Her alertness was encouraging, though I had noted that she hadn’t said a word yet. And this concerned me, and I kept thinking about it. How long would it take before she would speak? Would I be the first one she spoke to?

As we got to the parking lot, and near to the car, she knew she had to get up from the chair. She did so solemnly, with dignity, but certainly with reluctance. A mixture of feelings, I suppose. And a most certain disdain for whoever did this to her, and to whoever wanted to ask her about it.

She immediately went for the car. It was already open. To my dismay, she opened the back seat door, and sat down there. So we wouldn’t be having our first chat on the way home.

‘Thank you,’ I said to the orderly. And she smiled, and bid me on my way, and so we were on our way out of the parking lot. Leaving the dreary sterility of the hospital behind. I looked to my left to see if there were any cars coming, really craning my neck some, and I could swear, she leaned forward and looked at me, even grinned, smiled perhaps. But when I turned around to check, she was still just looking out the window.

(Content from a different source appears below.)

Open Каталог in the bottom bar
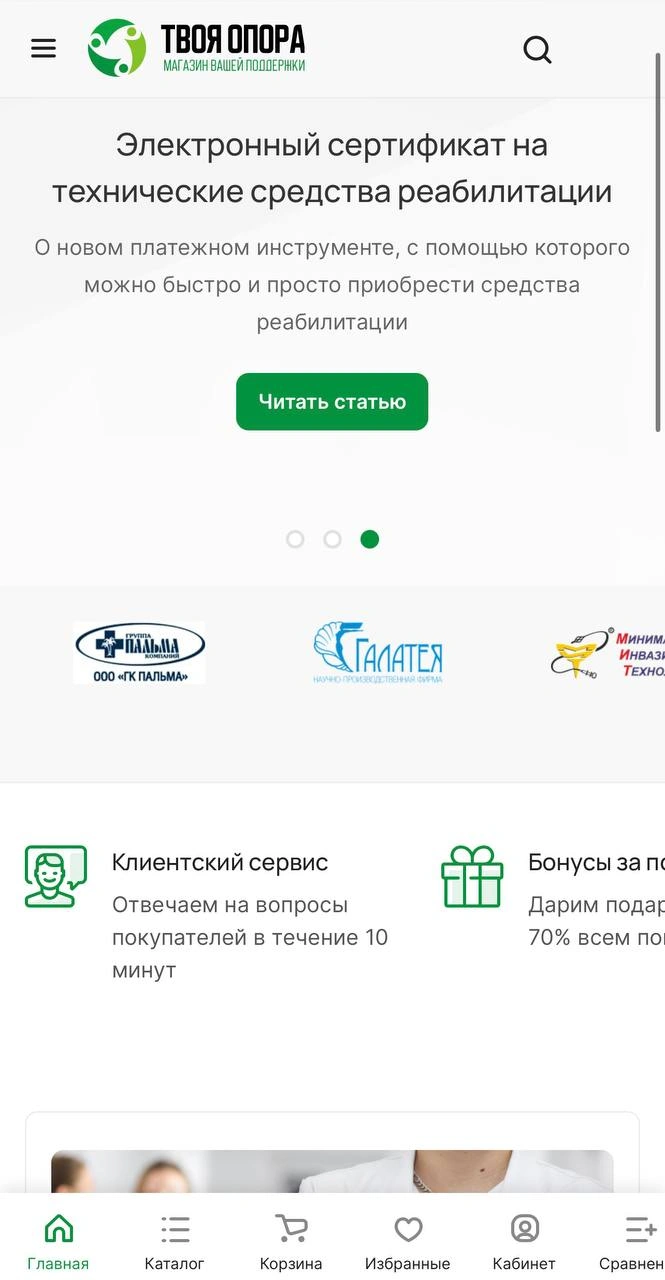 (174, 1243)
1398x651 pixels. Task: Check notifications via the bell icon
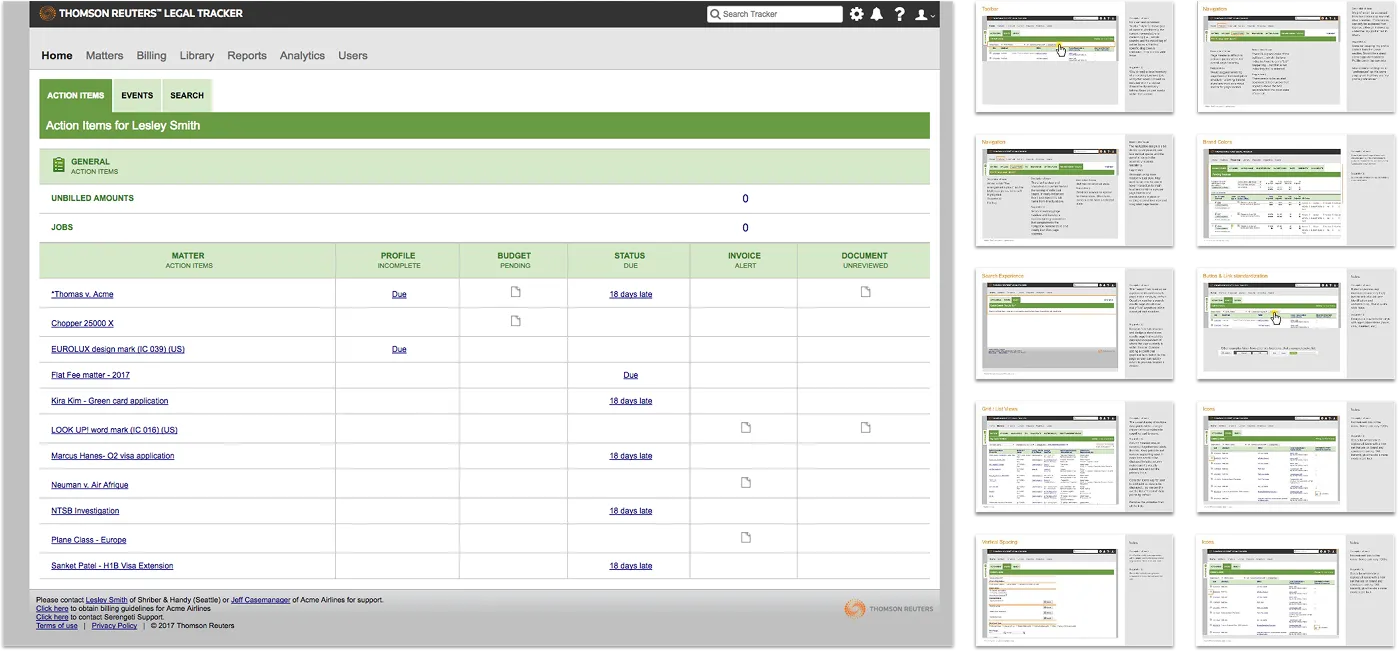coord(878,14)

I drove slowly. Whenever we stopped, she sat with her hand in her lap. She never made a sound. Though one time when we stopped at a light, it was so quiet in the car, I could hear her breathing. It was a little wheezy, for whatever reason. She was a little overwhelmed for someone who hadn’t even been speaking, I suppose. 

I drove slowly so as not to upset her. I really hadn’t thought much about how I would have things work when we arrived home. I guess I thought I’d just let her lie there, in bed, and take care of her when she needed things. It didn’t occur to me she would be walking, and alert, or sort of alert. Now I had to be prepared for what I thought would come next, but in a significant amount of time. I was already thinking about how to help her speak. When would she talk for the first time, again? She wasn’t a child though I was titillated by the possibility of receiving someone’s first words. And in a reversal, these words coming from my own mother, no less.

We eventually pulled into the driveway, the length of the trip no bother to me. I turned off the car, stepped out of the driver’s seat, walked around and opened the door for her. She had waited for me to do so, and I will just imagine she said thank you. She slowly scooted out and braced herself on the car for a moment. Then she began walking to the house. She knew the door was locked, and she waited patiently there while I grabbed her bags.

When she stepped into the house, almost immediately after I opened the door, not counting her slowness of movement, she actually looked around, surveying the house. Though not all was positive, as after she immediately headed upstairs, and at the top of the stairs, she closed her bedroom door shut. And then I heard her climb into bed, with her clothes on.

I only left her suitcase near the bottom of the stairs, and then I stood there thinking about the sort of solemn tone reverberating around the house. That was the thing I’d been waiting for, the start of a new somberness, a slumber, and an awakening would only follow after a transitory sharing between herself and herself and me. The journey was in her mind I suppose, how to help was anyone’s guess. My only gift was patience and an infinite amount could be the only thing that would flow from me as she surely would get better, and return to being who I knew her to be.